**THE TASK**
Reproduce every line of the material below word for word, and leave the pictures out of your answer.
--- start DATA FOR THE TASK ---
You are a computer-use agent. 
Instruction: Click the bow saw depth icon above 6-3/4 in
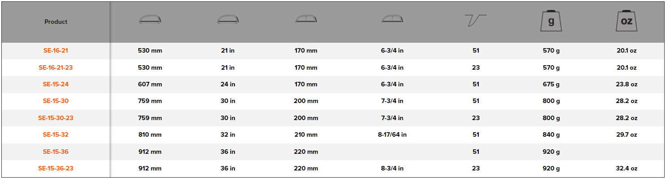coord(392,19)
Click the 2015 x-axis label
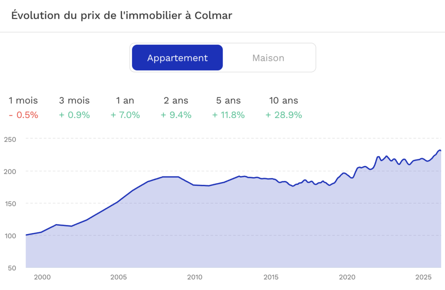The height and width of the screenshot is (290, 445). [x=271, y=277]
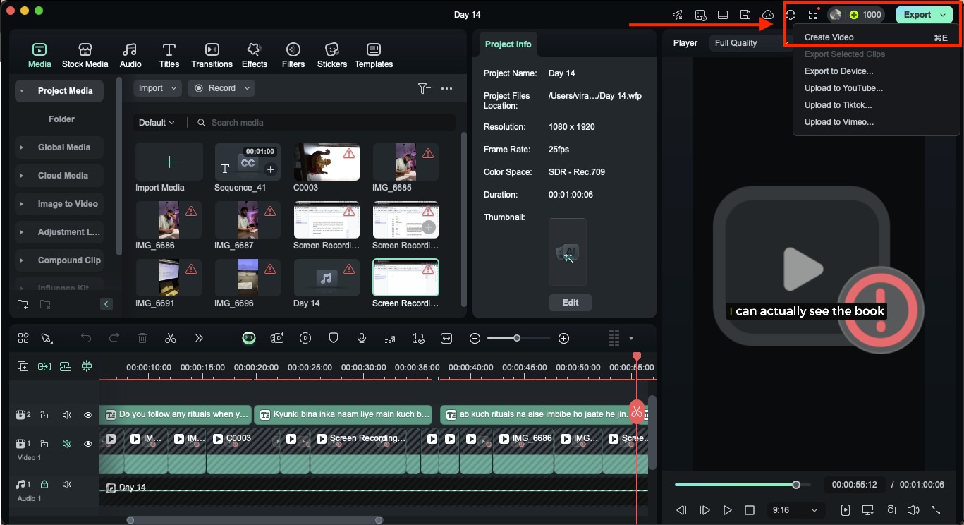Select the undo arrow above the timeline
The image size is (964, 525).
(x=86, y=338)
--- end DATA FOR THE TASK ---
**ANSWER IN FULL**
You are a computer-use agent. 
Instruction: Click the bow saw depth icon above 6-3/4 in
coord(392,19)
Click the 2015 x-axis label
The height and width of the screenshot is (290, 445). [x=271, y=277]
Select the undo arrow above the timeline
The image size is (964, 525).
(x=86, y=338)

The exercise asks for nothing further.